HCAL Operations

HCAL Twiki: https://twiki.cern.ch/twiki/bin/viewauth/CMS/HCALWikiHome HCAL Contact List: https://twiki.cern.ch/twiki/bin/view/CMS/HcalContactList DOC on call: https://twiki.cern.ch/twiki/bin/view/CMS/HcalDOCHowTo DAQ info: https://indico.cern.ch/event/519748/

On Call Cheat Sheet

Setting up Tunnels

Follow the HCAL Connectivity twiki to get tunnels working for lxplus,904, and p5 networks. The best choice for windows is to use linux with a virtual box.
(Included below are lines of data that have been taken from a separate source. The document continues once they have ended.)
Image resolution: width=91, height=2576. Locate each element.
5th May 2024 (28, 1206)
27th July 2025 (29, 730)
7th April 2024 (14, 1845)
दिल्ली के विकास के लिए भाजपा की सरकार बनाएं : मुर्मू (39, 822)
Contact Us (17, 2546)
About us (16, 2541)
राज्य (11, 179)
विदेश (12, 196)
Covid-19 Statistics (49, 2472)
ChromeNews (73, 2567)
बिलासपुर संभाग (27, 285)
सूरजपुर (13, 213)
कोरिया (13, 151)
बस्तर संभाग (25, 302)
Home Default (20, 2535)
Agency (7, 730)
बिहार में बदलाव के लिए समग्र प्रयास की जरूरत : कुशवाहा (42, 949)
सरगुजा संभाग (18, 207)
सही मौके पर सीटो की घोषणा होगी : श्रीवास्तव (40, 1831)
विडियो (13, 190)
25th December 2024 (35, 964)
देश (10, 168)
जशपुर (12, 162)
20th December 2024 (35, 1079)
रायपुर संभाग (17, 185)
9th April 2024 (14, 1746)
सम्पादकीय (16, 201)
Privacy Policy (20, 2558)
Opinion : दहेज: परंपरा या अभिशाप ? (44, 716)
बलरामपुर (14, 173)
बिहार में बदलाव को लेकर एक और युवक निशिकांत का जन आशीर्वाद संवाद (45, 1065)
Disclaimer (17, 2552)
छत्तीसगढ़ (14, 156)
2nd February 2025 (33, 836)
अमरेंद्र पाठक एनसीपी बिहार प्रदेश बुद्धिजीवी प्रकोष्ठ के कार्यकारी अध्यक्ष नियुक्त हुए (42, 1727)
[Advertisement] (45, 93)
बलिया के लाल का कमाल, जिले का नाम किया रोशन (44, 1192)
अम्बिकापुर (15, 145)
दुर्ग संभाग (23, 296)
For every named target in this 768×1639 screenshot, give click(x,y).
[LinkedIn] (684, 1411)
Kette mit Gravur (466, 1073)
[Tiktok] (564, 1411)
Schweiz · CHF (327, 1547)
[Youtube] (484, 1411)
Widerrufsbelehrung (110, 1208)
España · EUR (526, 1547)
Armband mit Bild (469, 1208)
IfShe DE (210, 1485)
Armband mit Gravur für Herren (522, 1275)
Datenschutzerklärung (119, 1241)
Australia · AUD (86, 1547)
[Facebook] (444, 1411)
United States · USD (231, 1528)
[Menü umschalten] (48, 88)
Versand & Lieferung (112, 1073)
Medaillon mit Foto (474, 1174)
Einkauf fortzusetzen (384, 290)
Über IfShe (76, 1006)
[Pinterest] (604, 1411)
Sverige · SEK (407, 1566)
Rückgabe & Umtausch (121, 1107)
If you are on lxplus already at cern with a windows computer putty works well too.

Setup Environment

Bash files

Snippets

Getting the Hcal config files point 5: (should be the same for 904) $ cfgcvs checkout HcalCfg

Very similar to svn $ cvs commit -m "Comment here" $ cvs tag -F pro DTC.cfg

MCH Commands

telnet hcal-mch-20 (the hcal-mch-20 is like in HcalCfg/uTCA/connection.xml with hcal-card-crate-additionaloption)
>> show_fru
(M4 is on)
>> shutdown <fru_number>
(Probably do show_fru again to make sure the state goes to M1 of the particular card)
>> fru_start <fru_number>
 
>> exit
 
 
To shut down all cards:
>>shutdown all
To reboot ( this also restart the MCH so you will be disconnected. Wait ten seconds or so and then telnet back in to see status)
>> reboot

Run Control Websites

P5: http://cmsrc-hcal.cms:16000/rcms/gui/servlet/RunGroupChooserServlet

CMS TOP: http://cmsrc-top.cms:10000/rcms/gui/servlet/RunGroupChooserServlet

904: http://cms904rc-hcal.cms904:16000/rcms/gui/servlet/RunGroupChooserServlet

H2: http://cmshcalTB02:16000/rcms/gui/servlet/RunningConfigurationServlet

Building 28: http://cmshcal21:16000/rcms/gui/servlet/RunningConfigurationServlet

Configuration Chooser sets up the run. Once to the configuration screen do: Set enable parameters initialized configure start Stop the run before killing the run

uHTR

The uHTR tool is pretty straightforward. The only thing to watch out for is that the back and front fpga firmware should not be mixed up (and they can be…). Also, the versions should match between front and back. This should be both the detector part (HF, HBHE) and the number after it which is the speed (1600 = 1.6Gbps, 4800 = 4.8Gbps). Examples match below: uhtr_front_HBHE1600_1_00_07.mcs.xz uhtr_back_HBHE1600_1_00_00.mcs.xz

Correct Use for P5/904: $ uHTRtool.exe -c crate:slot (uHTRtool.exe -c 52:10) Not sure yet what the shell script does (uHTRtool.sh)

AMC13

Connecting to an AMC13: There is a shell script at p5 and 904 that will use the connection file and then the -i option:

AMC13Tool2.exe -c ~hcalsw/uTCA.connections.pro.xml -i hcal.crate$1.amc13 ${@:2}

This is the p5 script. The 904 is almost identical but the location of the connection file is hcalsw/HcalCfg/uTCA/connections.xml. Just use this to connect:

$ ~hcalsw/bin/AMC13Tool2.sh crate#

6/24/16 To add the AMC13Tool2.sh script to hcalsw used: $ sudo -u hcalsw then_a_command Example to edit the shell script: $ sudo -u hcalsw emacs AMC13Tool2.sh

Log Files

Go to 904 or p5 network Ssh cms904rc-hcal (for 904) Ssh cmsrc-hcal (for p5) Run the handsaw script (this is located in ~hcalsw/bin/): $ Handsaw.pl /var/log/rcms/hcalpro/Logs_hcalpro.xml] $ tail -f /var/log/rcms/hcalpro/Logs_hcalpro.xml | Handsaw.pl Tail streams the errors out. Probably the best to look at.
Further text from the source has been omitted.